:: To do ::
Begin at the line that contains "Task: Select batter 호스킨스" and copy every line from there through the end of the material, that line and the requests included, with each coordinate in the answers scaled by 0.95 and rounded to a whole number (halves round up). Leave the pictures out.

:: Source records ::
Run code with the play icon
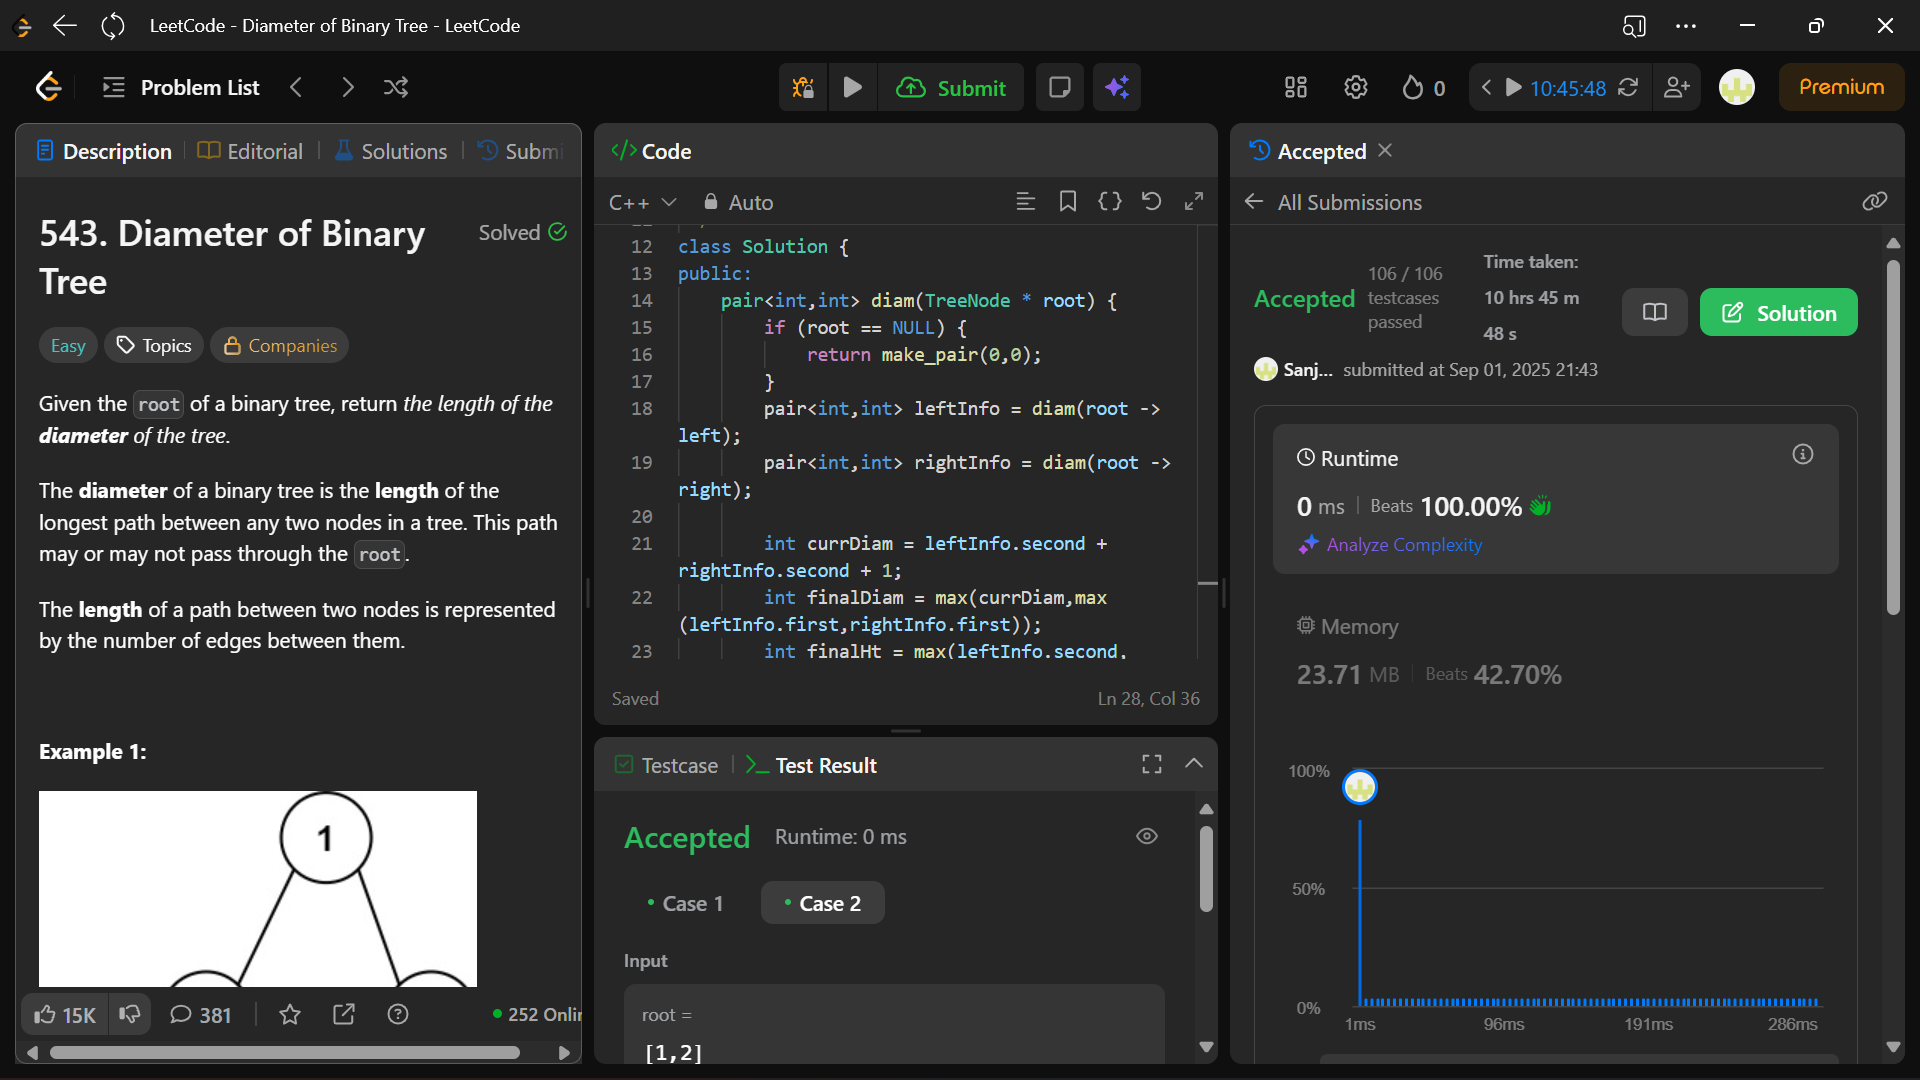click(x=852, y=88)
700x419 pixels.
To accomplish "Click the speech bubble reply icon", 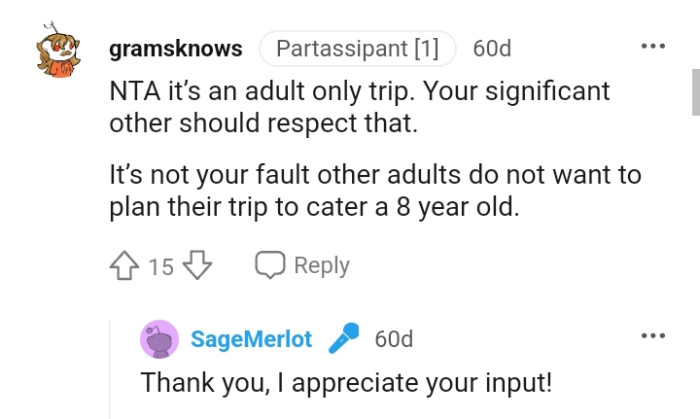I will (270, 266).
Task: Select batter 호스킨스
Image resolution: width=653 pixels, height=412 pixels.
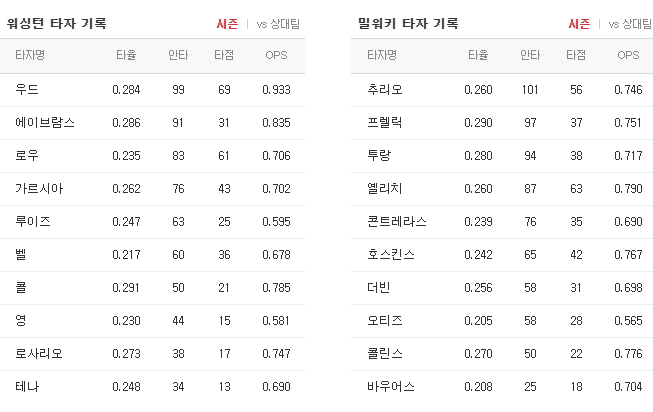Action: (391, 255)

:: Written answer ::
Task: Select batter 호스킨스
Image resolution: width=653 pixels, height=412 pixels.
Action: (371, 242)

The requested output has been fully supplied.